------ THE INPUT
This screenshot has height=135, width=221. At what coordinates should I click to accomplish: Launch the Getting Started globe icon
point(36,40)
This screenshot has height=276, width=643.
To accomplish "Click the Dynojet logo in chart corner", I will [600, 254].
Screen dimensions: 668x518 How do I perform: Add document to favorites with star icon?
------------
------ THE INPUT
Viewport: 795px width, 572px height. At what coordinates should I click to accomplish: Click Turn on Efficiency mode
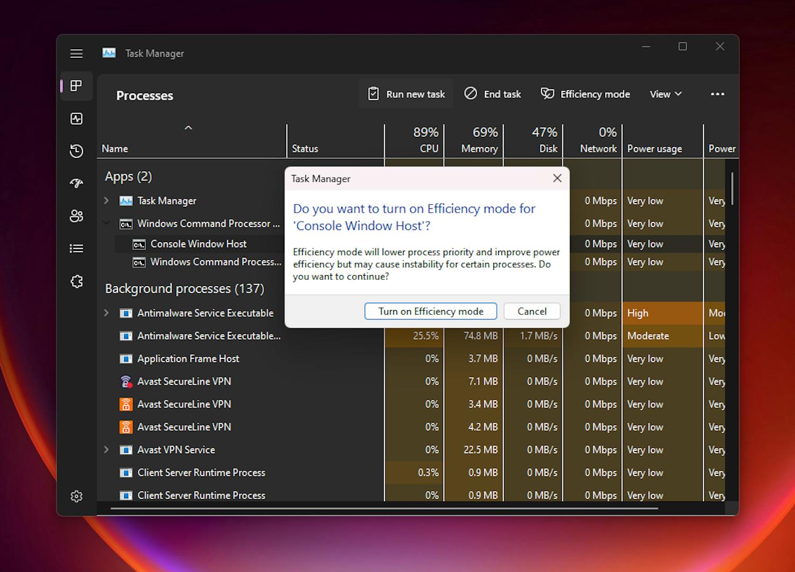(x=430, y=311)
------------
------ THE INPUT
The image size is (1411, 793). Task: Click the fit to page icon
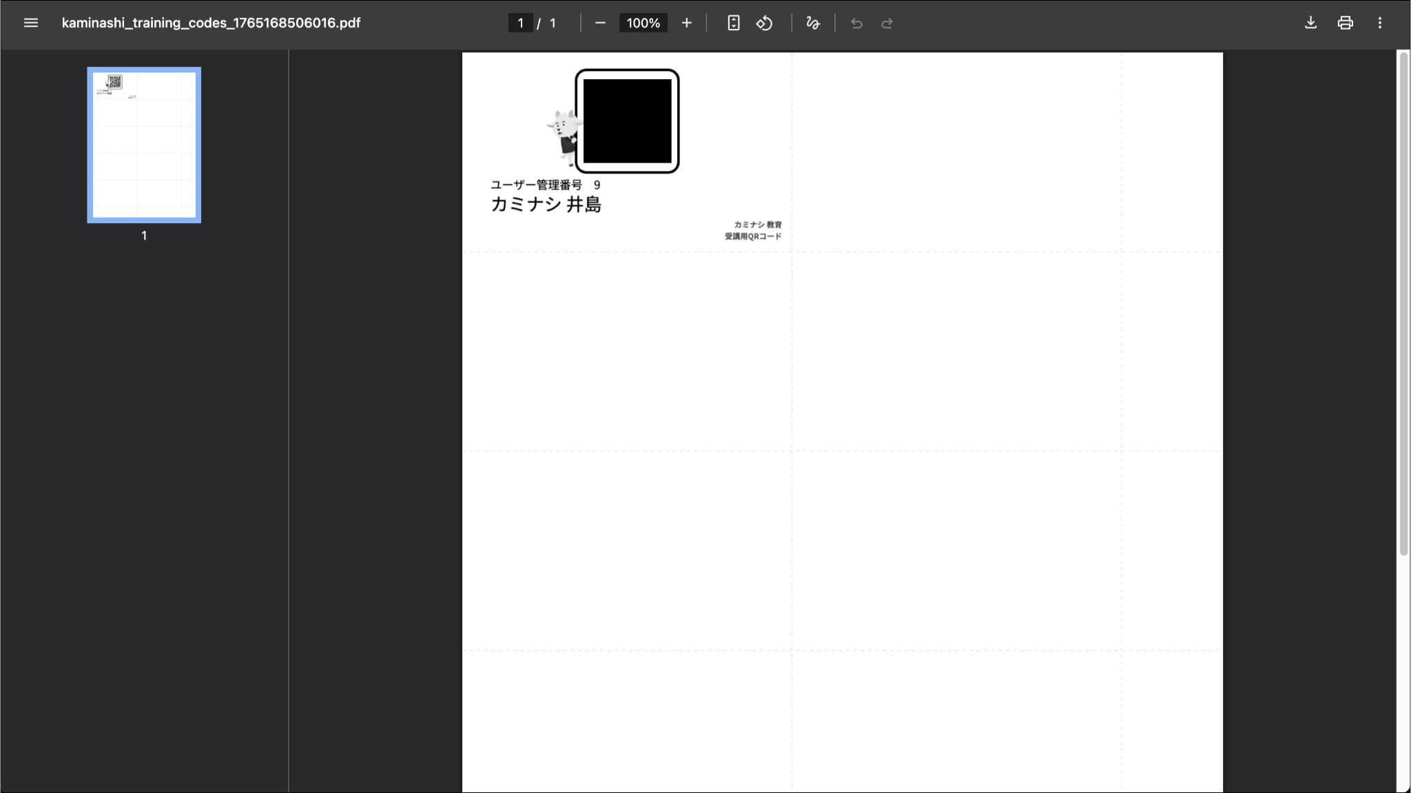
------------
DO THIS :: Retype the part of the items that opens with the line containing "This screenshot has height=135, width=221." and closes with the line containing "Screen dimensions: 668x518", both ends included, reproducing each line without change.

RESPONSE TO THE EXERCISE ::
This screenshot has height=135, width=221. At what coordinates should I click to accomplish: Launch the Getting Started globe icon
point(36,40)
This screenshot has height=276, width=643.
To accomplish "Click the Dynojet logo in chart corner", I will [600, 254].
Screen dimensions: 668x518 How do I perform: Add document to favorites with star icon?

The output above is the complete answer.